Of particular note is the museum's exhibit on the history of electricity, which contains a vast array of flashy curiosities, including Tesla coils, Van de Graff generators, and a number of other items that even the most well-versed electrical engineers are unable to identify. Naturally, theories and wild notions abound; the items are said to be zero-cost generators, death rays, machines to cure any and all diseases...anything and everything one could imagine. Most of these theories are considered patently ridiculous, but the museum continues to turn down requests to study the items in greater detail, officially preferring to maintain the aura of mystery and wonder that surrounds them. Nevertheless, every year, vast numbers of brilliant, self-assured young science students march through the aisles of the collection, sketching and documenting the artifacts as best they can, hoping to find them in the annals of scientific history.

The outlying areas of the museum grounds feature a number of other interesting exhbits and show. A spacious planetarium sits just to the west of the museum proper, offering something for all ages -- daytime shows offering basic astronomy lessons to younger children, afternoon and evening shows outlining the latest discoveries in more complex scientific language, and late-night laser shows set to pounding rock music. Then there's the observatory, on the northeast corner of the property, which offers state-of-the-art stargazing and special astronomy presentations after sunset until late into the night; the museum has even bought out some adjacent properties to try and mute the light levels in the immediate area. In addition to these features, there's a large outdoor collection of hands-on exhibits known as the Science Garden, including such displays as a massive system of pulleys and levers allowing visitors to lift a car, "whisper discs" that transmit sound from one to the other across the whole of the garden, and more. Last but far from least, there's the Dinosaur Jungle, a huge greenhouse containing set of life-sized fiberglass statues of various dinosaurs set among an extensive collection of plants that have survived from the Jurassic and Cretaceous eras.

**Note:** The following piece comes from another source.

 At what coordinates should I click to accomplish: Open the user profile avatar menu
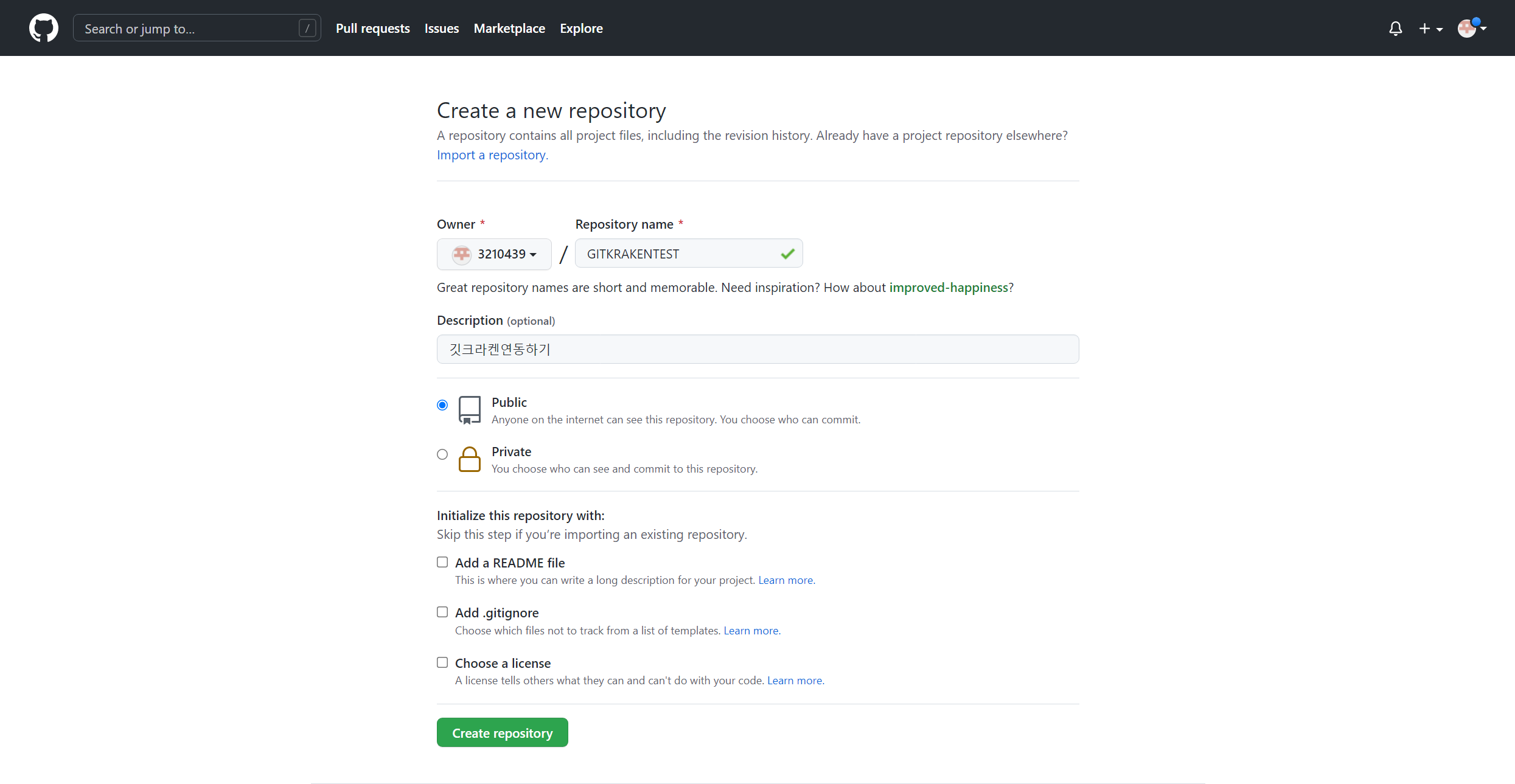[1471, 29]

General admission to the museum, which includes access to all permanent exhibits, the computer lab, the Dinosaur Jungle and the Science Garden, costs $23.50 for adults, $17 for high school and college students with valid I.D., and $12 for children 14 and under. Admission for children younger than 3 is free, though parents are encouraged to stick to exhibits geared toward younger children or take them to the playspace, which costs $20 for parent/child admission and $55 for half a day of supervised care. The temporary exhibits, lectures, and the observatory's stargazing sessions and presentations cost varying amounts, decided on a case-by-case basis; some traveling exhibits and lectures are free with general admission, while others require timed tickets purchased separately. Most of the IMAX shows cost $13.50 for adults, $10 for students and $7.50 for children; while the planetarium shows cost $8.50 per seat for matinees, $13.50 for afternoon and evening shows, and $12 for laser shows.

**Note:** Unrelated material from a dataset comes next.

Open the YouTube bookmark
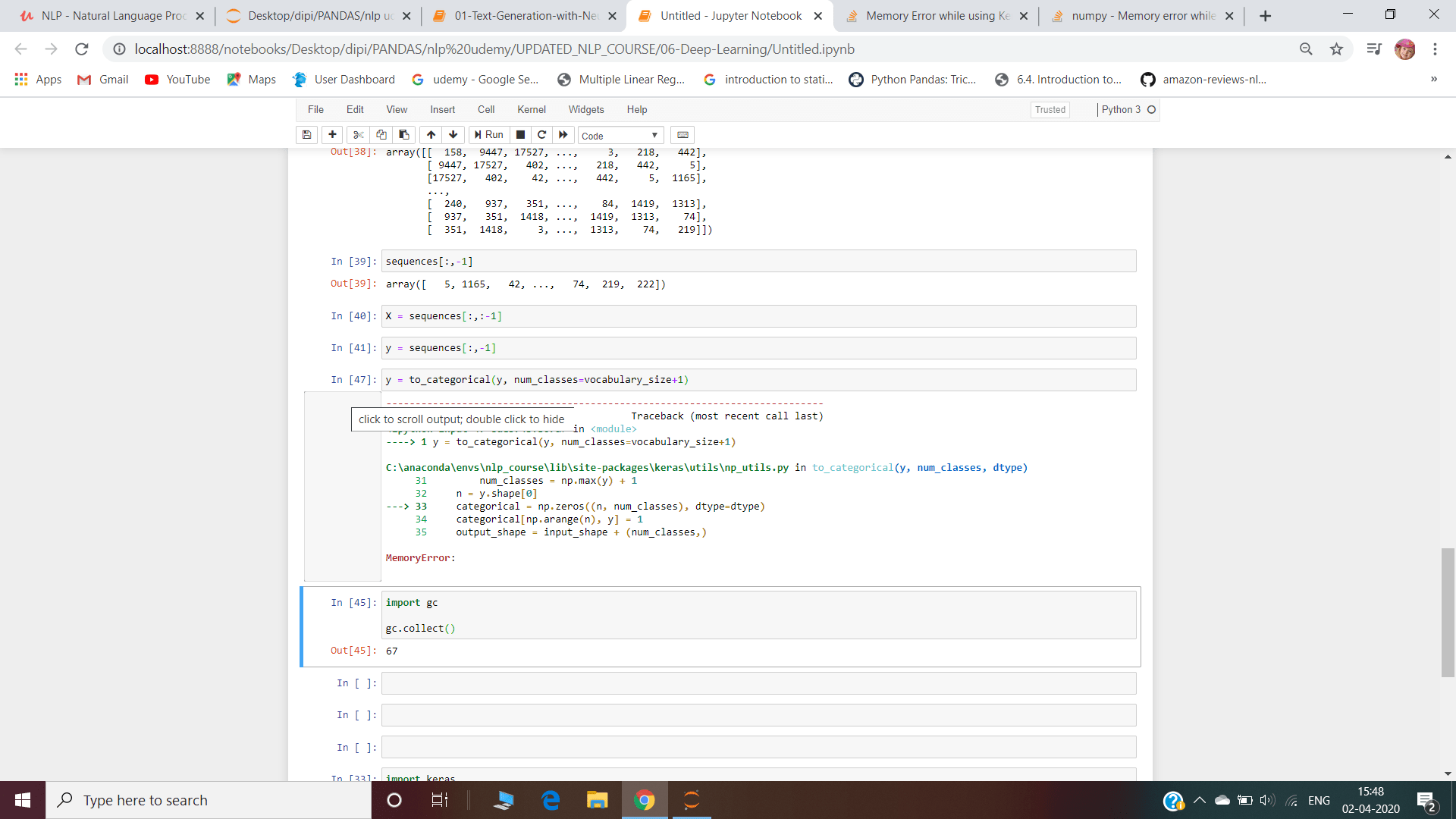1456x819 pixels. pos(177,80)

In addition to the various exhibits, outlying areas, planetarium and other such facilities, the museum offers a number of sleepovers and day camps throughout the spring and summer to children throughout Shadowgard, charging varying fees depending upon the extent of the services and amenities offered. A typical sleepover with adult supervision, activities and guided nighttime tours might cost $40 per child, while a three-week day camp including meals and activities would cost between $500 and $800. The museum's facilities can also be rented out for birthday parties, private sleepovers and other such events, at a general cost of $35 to $50 per child; the supervision of at least one museum worker for every four children is included in this fee, and is in fact mandatory for liability reasons.